Short exercise: Can you render the rows that open with the line containing "Click the computer" and close with the line containing "Looking at the screenshot, I should (x=916, y=966).", both ends included, as a numbered list with any blank lines left out?

═════ Supplied data ═════

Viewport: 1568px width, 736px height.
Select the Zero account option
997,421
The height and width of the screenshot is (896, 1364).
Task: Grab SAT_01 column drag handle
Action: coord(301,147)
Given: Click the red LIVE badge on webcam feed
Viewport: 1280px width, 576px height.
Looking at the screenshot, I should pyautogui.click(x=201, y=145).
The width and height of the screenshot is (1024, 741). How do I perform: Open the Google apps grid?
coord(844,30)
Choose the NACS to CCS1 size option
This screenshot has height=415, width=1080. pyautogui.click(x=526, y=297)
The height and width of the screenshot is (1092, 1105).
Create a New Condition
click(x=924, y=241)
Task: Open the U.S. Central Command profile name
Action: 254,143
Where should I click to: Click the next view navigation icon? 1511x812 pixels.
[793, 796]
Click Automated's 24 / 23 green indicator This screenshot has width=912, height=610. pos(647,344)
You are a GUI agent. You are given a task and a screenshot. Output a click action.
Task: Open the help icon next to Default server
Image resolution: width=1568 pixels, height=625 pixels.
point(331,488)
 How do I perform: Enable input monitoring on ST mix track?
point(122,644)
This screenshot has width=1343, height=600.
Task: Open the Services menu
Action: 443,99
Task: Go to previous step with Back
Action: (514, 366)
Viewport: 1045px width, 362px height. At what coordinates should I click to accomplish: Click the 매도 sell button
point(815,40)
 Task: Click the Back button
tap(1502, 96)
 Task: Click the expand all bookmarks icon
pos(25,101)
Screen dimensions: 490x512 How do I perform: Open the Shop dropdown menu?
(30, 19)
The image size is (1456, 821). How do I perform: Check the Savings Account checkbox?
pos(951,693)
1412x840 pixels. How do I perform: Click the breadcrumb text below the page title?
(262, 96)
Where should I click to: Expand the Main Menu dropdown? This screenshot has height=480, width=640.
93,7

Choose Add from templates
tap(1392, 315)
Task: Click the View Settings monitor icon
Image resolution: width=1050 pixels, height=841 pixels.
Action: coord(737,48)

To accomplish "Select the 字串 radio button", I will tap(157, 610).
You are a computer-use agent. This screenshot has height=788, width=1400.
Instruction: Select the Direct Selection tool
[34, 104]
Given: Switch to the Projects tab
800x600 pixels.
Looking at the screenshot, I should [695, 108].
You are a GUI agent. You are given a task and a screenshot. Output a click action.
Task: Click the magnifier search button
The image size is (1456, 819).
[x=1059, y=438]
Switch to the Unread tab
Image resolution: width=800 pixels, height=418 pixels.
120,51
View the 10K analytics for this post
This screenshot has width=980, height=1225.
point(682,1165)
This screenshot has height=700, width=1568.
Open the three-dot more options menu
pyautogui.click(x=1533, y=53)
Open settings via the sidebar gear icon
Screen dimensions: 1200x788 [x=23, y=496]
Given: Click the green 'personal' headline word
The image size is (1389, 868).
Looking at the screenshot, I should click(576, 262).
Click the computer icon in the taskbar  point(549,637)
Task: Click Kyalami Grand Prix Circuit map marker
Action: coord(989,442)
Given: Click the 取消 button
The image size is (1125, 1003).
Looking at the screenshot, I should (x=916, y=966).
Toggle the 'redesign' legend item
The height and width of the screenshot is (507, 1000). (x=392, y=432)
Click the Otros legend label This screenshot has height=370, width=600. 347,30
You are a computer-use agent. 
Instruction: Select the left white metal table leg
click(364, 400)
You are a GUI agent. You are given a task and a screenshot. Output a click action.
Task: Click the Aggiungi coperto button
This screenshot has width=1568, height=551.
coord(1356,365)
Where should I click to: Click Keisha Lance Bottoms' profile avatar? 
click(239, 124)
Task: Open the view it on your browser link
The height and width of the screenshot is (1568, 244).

═════

Worked answer:
1. Click the computer icon in the taskbar  point(549,637)
2. Task: Click Kyalami Grand Prix Circuit map marker
3. Action: coord(989,442)
4. Given: Click the 取消 button
5. The image size is (1125, 1003).
6. Looking at the screenshot, I should (x=916, y=966).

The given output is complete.